Early Thursday, a search for #lettertoamerica showed videos with 14.2 million views. By midday, as TikTok sought to block the content, searches on the site for “osama bin laden,” “bin laden letter” and “osama letter” and the hashtag #lettertoamerica yielded no results on the “videos” tab of TikTok, though some videos were still viewable with some digging.
Alex Haurek, a spokesman for TikTok, said that “content promoting this letter clearly violates our rules on supporting any form of terrorism,” and that the company was “aggressively removing this content and investigating how it got onto our platform.”
He said that most of the views came after news organizations wrote about the videos and that the letter had also “appeared across multiple platforms and the media.”
The White House weighed in on Thursday, saying “there is never a justification for spreading the repugnant, evil and antisemitic lies that the leader of Al Qaeda issued just after committing the worst terrorist attack in American history.”
“No one should ever insult the 2,977 American families still mourning loved ones by associating themselves with the vile words of Osama bin Laden,” Andrew J. Bates, a deputy White House press secretary, said in a statement. “Particularly now, at a time of rising antisemitic violence in the world, and just after Hamas terrorists carried out the worst slaughter of the Jewish people since the Holocaust in the name of the same conspiracy theories.”
A transcript of bin Laden’s letter posted on The Guardian in 2002 became the second-most-viewed page on its site on Wednesday, leading the news organization to remove it from the site.
“The transcript published on our website in 2002 has been widely shared on social media without the full context,” said Matt Mittenthal, a spokesman for The Guardian. “Therefore, we have decided to take it down and direct readers to the news article that originally contextualized it instead.”
The removal by The Guardian fueled yet another wave of videos about the letter on TikTok, though, feeding into conspiracy theories that the publicly available document was somehow being hidden from users.
The letter was also brought up in a private meeting between TikTok executives and Jewish TikTok creators and celebrities on Wednesday night, where creators urged the company to do more to address a surge of antisemitism and harassment on the app. “This app needs to ban this letter,” one creator said.
The Israel-Hamas war has put TikTok, which is owned by the Chinese company ByteDance, back in Washington’s cross hairs.
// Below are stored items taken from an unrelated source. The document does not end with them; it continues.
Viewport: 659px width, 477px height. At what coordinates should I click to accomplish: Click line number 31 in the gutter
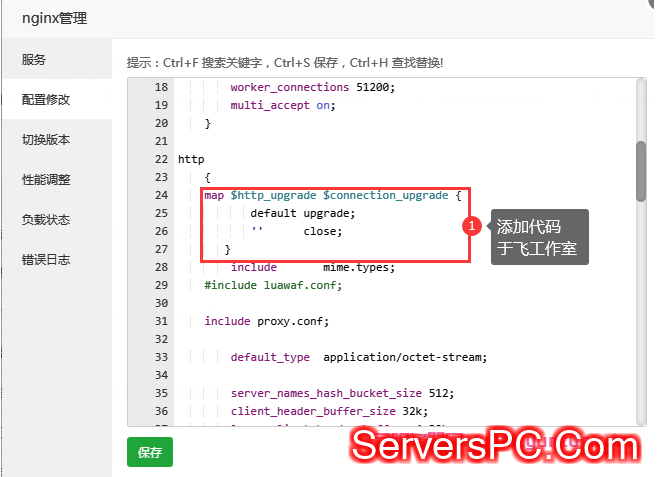161,321
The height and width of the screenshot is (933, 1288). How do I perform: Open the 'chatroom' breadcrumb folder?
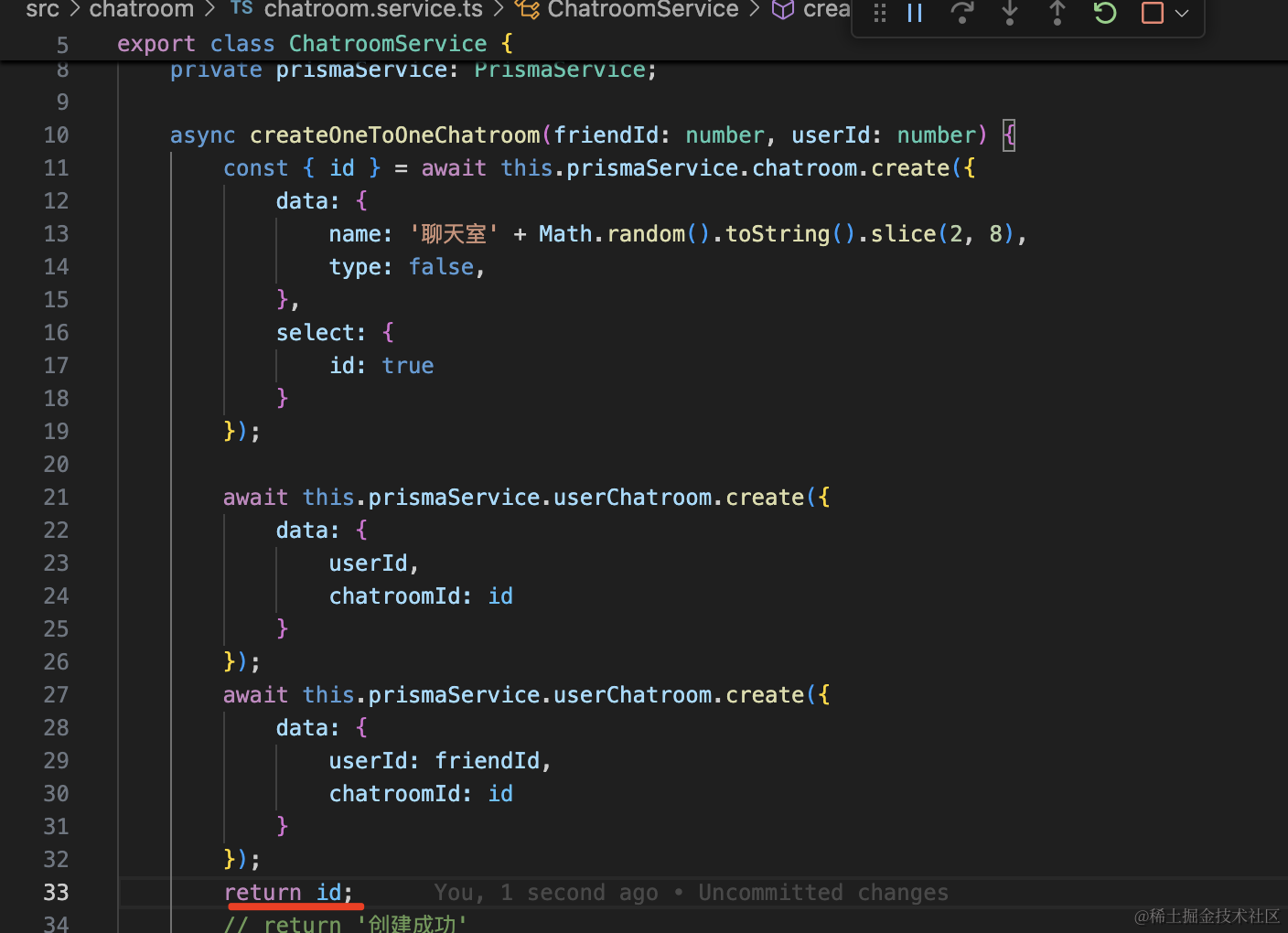pos(141,10)
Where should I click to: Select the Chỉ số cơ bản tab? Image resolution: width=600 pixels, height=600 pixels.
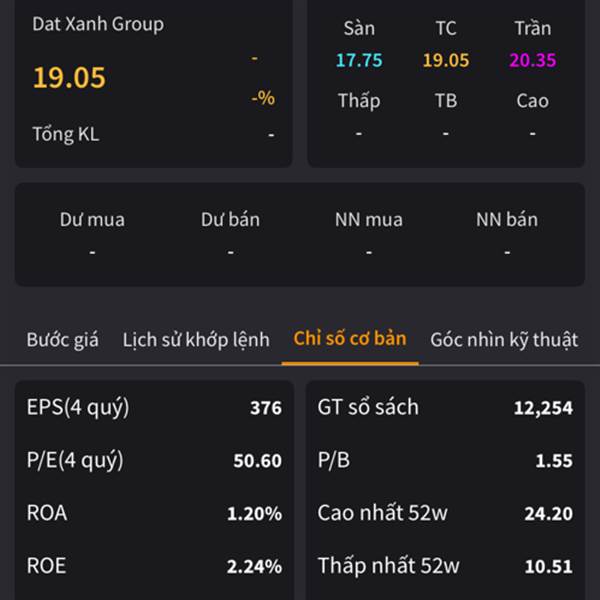(x=350, y=339)
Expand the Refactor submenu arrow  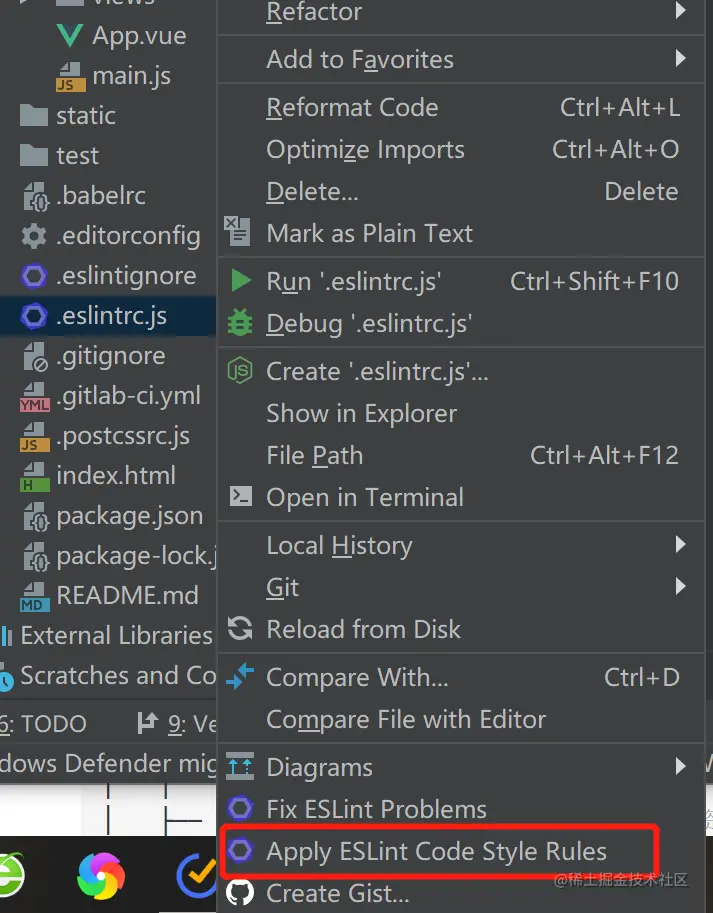680,12
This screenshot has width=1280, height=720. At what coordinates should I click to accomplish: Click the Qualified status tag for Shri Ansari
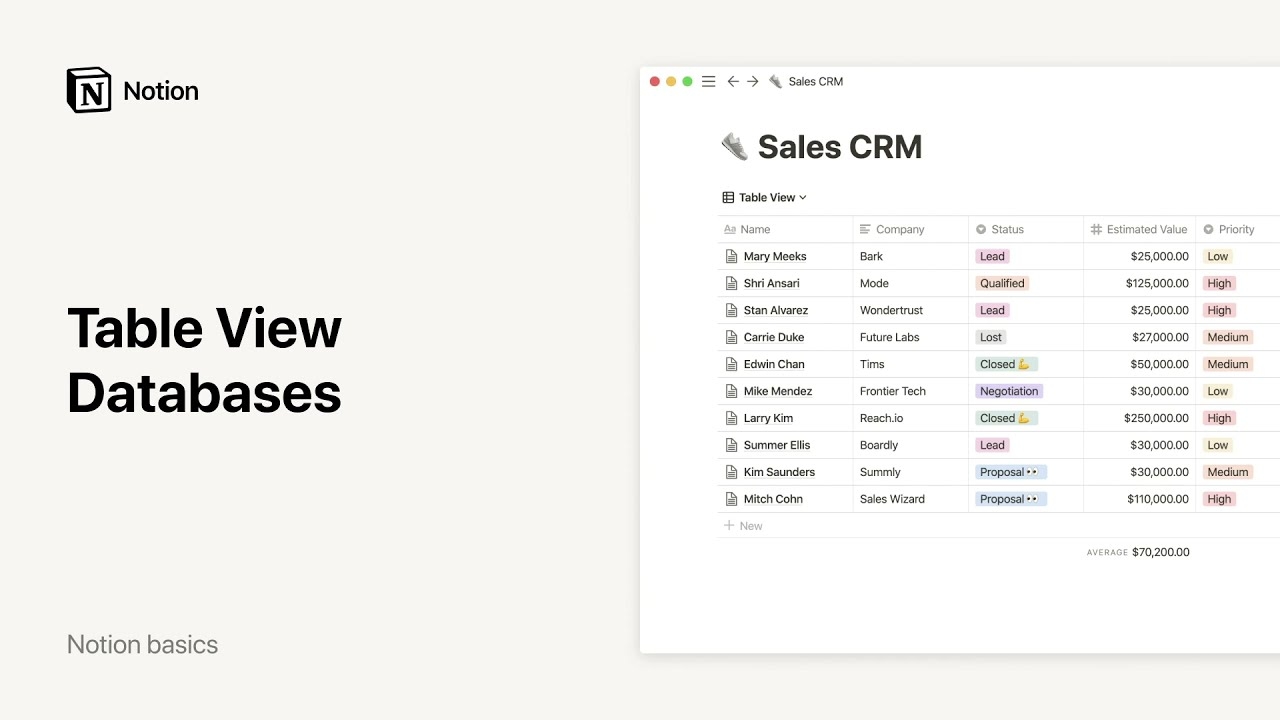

The company has been accused of amplifying pro-Palestinian and antisemitic content, and the rise of videos around the Bin Laden letter have resurfaced accusations that the app is working to push the interests of the Chinese government.
Some Republican lawmakers have renewed their calls to ban the app. Republican lawmakers like Senators Marco Rubio of Florida and Josh Hawley of Missouri shared videos tied to the letter on social media this week. On X, Mr. Hawley called TikTok “a geyser of terrorist propaganda — and the most effective surveillance tool for a foreign government ever invented.”